Given equation can be rewritten as $(2x)^3-(2x)^2 -2( 2x)+1=0$. So we need to show $2\cos \theta $ is a root of $x^3-x^2-2x+1=0$. We will do this by showing there is a cubic equation with integer coefficients satisfied by $2\cos\theta$, and determine the other two roots, and from that reconstruct the equation.

First let us write $\pi/7 = 2\pi/14=\theta$. Let $\alpha=e^{2\pi i/14}$, a primitive 14th root of unity.

Clearly $-\alpha$ is a primitive $7$th root of unity.
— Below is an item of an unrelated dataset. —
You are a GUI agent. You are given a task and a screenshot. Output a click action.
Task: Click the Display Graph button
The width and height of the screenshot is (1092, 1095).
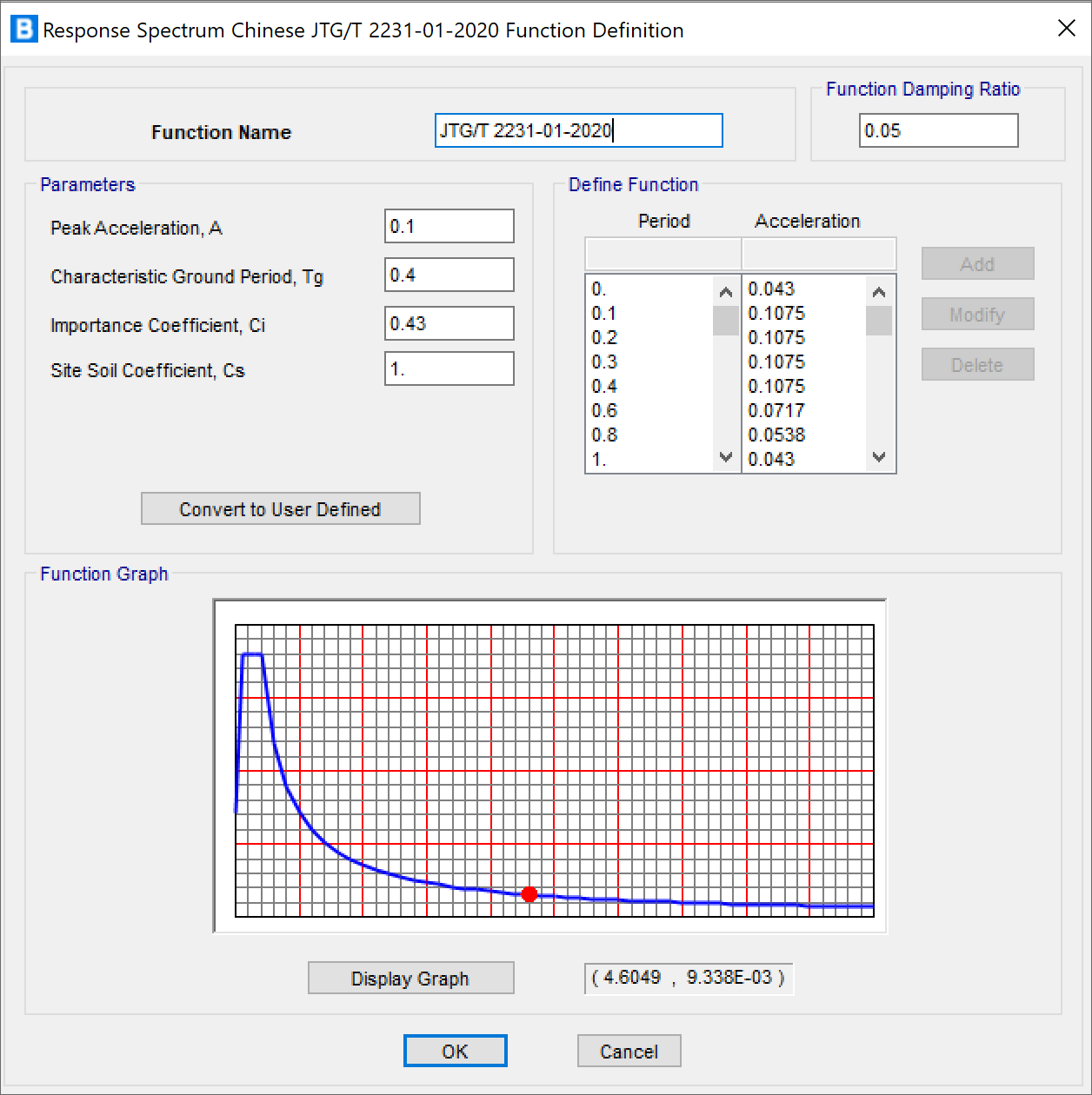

The latter is any solution of $x^6+x^5+x^4+x^3+x^2+x+1=0$. This tells us that $\alpha$ is a root of $x^6-x^5+x^4-x^3+x^2-x+1=0$.

Now $\alpha+\bar\alpha = 2\cos\theta=\alpha+\alpha^{13}$. We will compute the polynomials satisfied by this number.

The Galois conjugates (the other roots) of $\alpha+\alpha^{13}$ are $\alpha^3+\alpha^{11},\alpha^5+\alpha^9$ (pair numbers less than 14 and coprime to it such that they add up to 14, and sum the corresponding powers of $\alpha$.)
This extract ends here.